Loren Ryter received his PhD in political science from the University of Washington in 2002. He taught political science at Cornell University from 2002 to 2006. He is currently affiliated with the Department of Asian Languages and Cultures at the University of Michigan.

Deasy Simandjuntak, formerly a lecturer at the Department of International Relations of the University of Indonesia, is finishing her PhD dissertation, entitled “Who Shall Be Radja? Local Elites Competition in the Decentralization of North Sumatra,” at the University of Amsterdam.

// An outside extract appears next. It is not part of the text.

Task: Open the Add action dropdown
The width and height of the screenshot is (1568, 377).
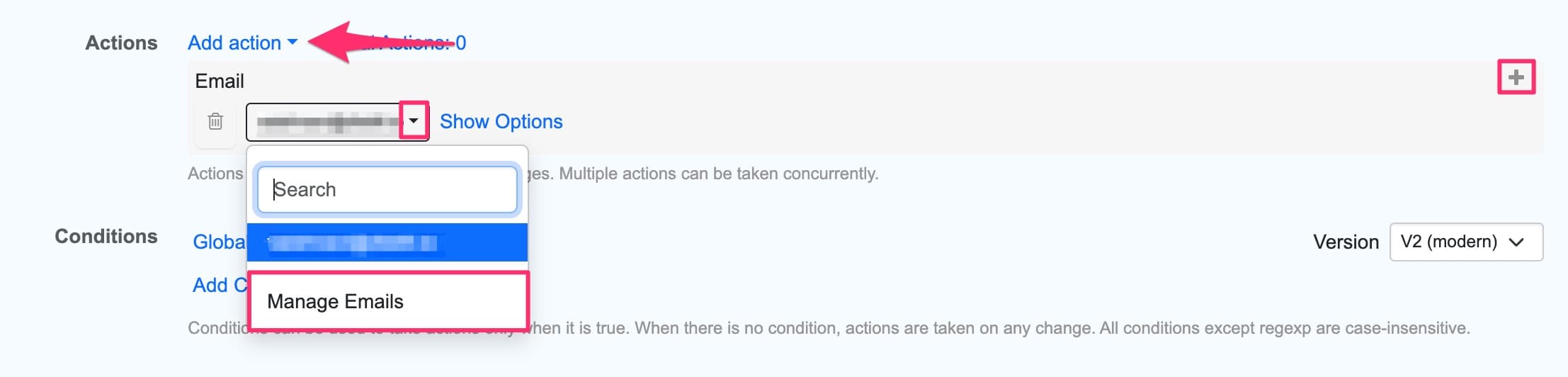Action: pyautogui.click(x=234, y=43)

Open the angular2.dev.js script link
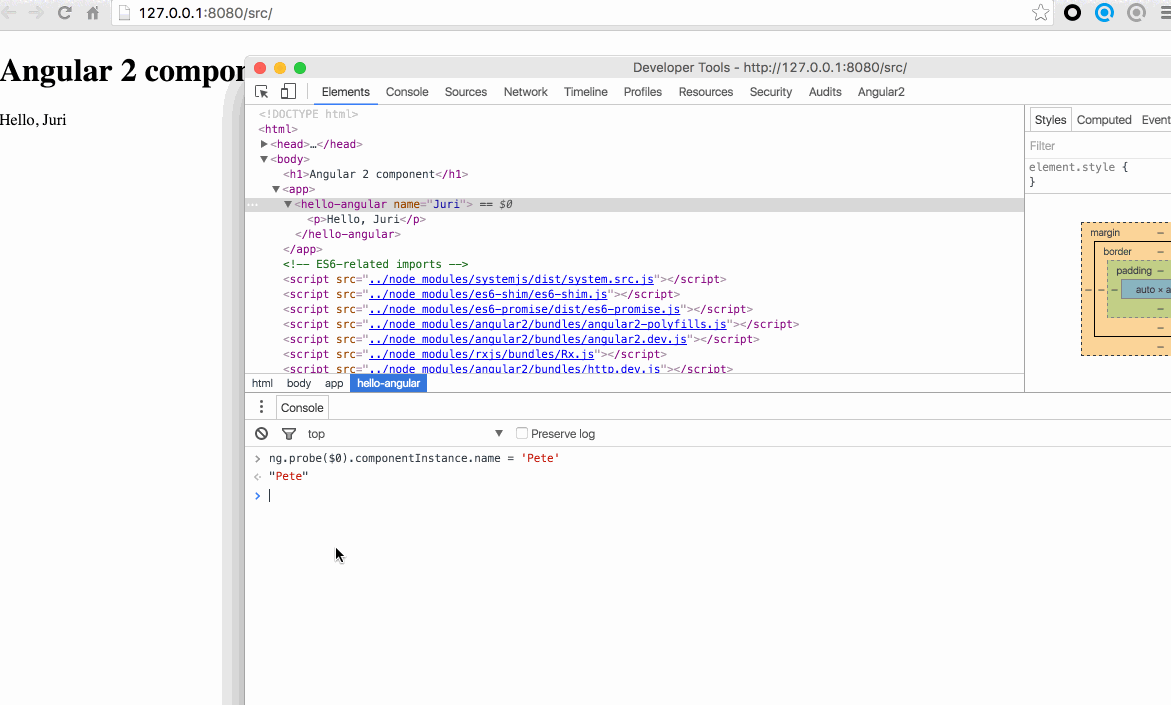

Jacqueline Vel is a research fellow at the Van Vollenhoven Institute for Law, Governance, and Development of Leiden University. Her book on local politics and democratization in eastern Indonesia, Uma Politics: An Ethnography of Democratization in West Sumba, Indonesia, 1986–2006, appeared in August 2008. After gaining a MSc in agricultural economics (Wageningen Agricultural University, 1983), she worked as development worker and researcher on the island of Sumba in eastern Indonesia from 1984 until 1990. She obtained her PhD at Wageningen University (1994) with a dissertation entitled “The Uma Economy: Indigenous Economics and Development Work in Lawonda, Sumba (Eastern Indonesia).” Then she was policy adviser for the Dutch NGO ICCO for nearly two years. In 1997 she moved into Asian Studies at the University of Amsterdam. Her current research at the Van Vollenhoven Institute (since 2006) concerns legal change in post-1998 Indonesia regarding natural resources, access to justice, and social-legal aspects of bio-fuel production.